- _Set problem_
Duplicate the stretch from "Supervisors voted 3-2" through "controversial Liberty Quarry." in the article on fast-tracking mining projects.

- _Supplied text_

Supervisors Say Yes to Fast-Tracking Mining Projects

The 3-2 vote means that the latest proposal for Liberty Quarry can head straight to the Board of Supervisors for approval

After a contentious 4 1/2-hour meeting, a divided Riverside County Board of Supervisors today approved a proposal to amend county ordinances to enable expediting reviews of projects—including the heavily opposed Liberty Quarry mining project near Temecula—using a "fast-track" process.

Supervisors voted 3-2 to add surface mines to the list of projects that can bypass the county's planning commission and head straight to the supervisors for consideration, a process known as fast-tracking.

Supervisors Bob Buster and Jeff Stone were the dissenting votes. Temecula City Council members blasted the move.

Dozens of people crowded into the County Administrative Center in downtown Riverside for the board's final meeting before summer recess, with many attendees addressing the supervisors about the controversial Liberty Quarry.

The board voted down the proposed 414-acre mining operation at Rainbow Canyon Road and Interstate 15 in February. However, in an unexpected turn three months later, the swing voter against the project, Chairman John Tavaglione, sided with Supervisors Marion Ashley and John Benoit in certifying an environmental impact report that concluded many of the mine's negatives could be mitigated.

- _Data provided_
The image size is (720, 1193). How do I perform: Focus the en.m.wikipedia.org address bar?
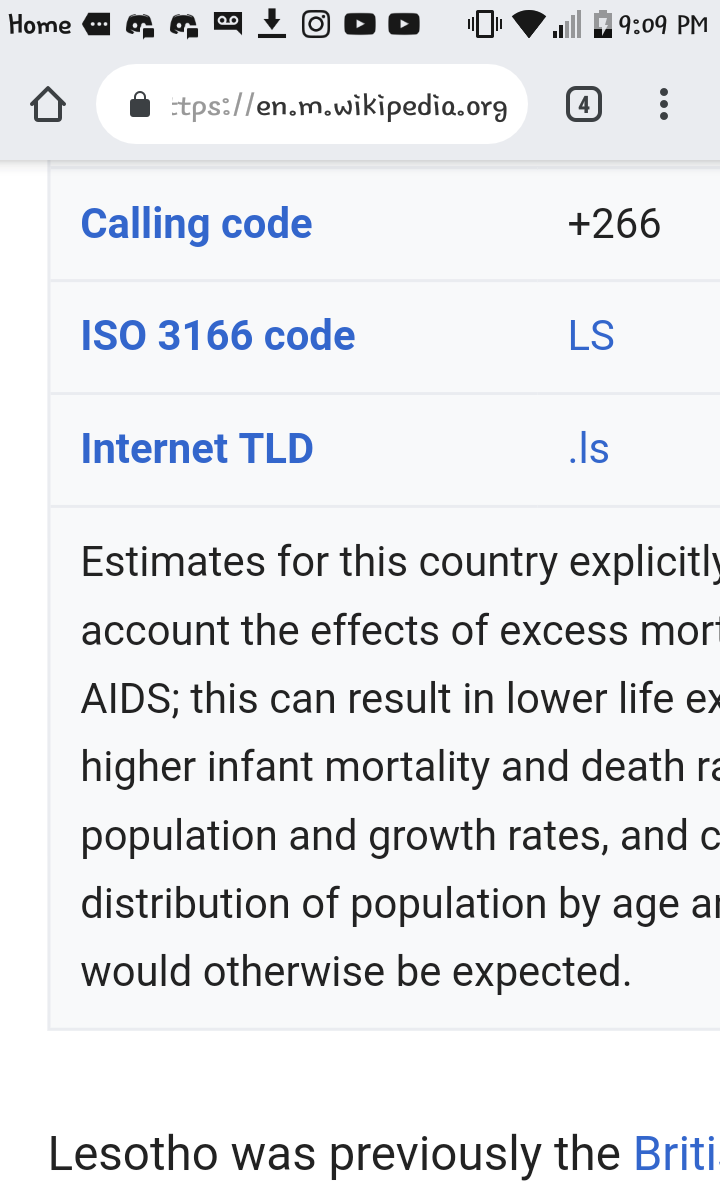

- _Problem solution_
Supervisors voted 3-2 to add surface mines to the list of projects that can bypass the county's planning commission and head straight to the supervisors for consideration, a process known as fast-tracking.

Supervisors Bob Buster and Jeff Stone were the dissenting votes. Temecula City Council members blasted the move.

Dozens of people crowded into the County Administrative Center in downtown Riverside for the board's final meeting before summer recess, with many attendees addressing the supervisors about the controversial Liberty Quarry.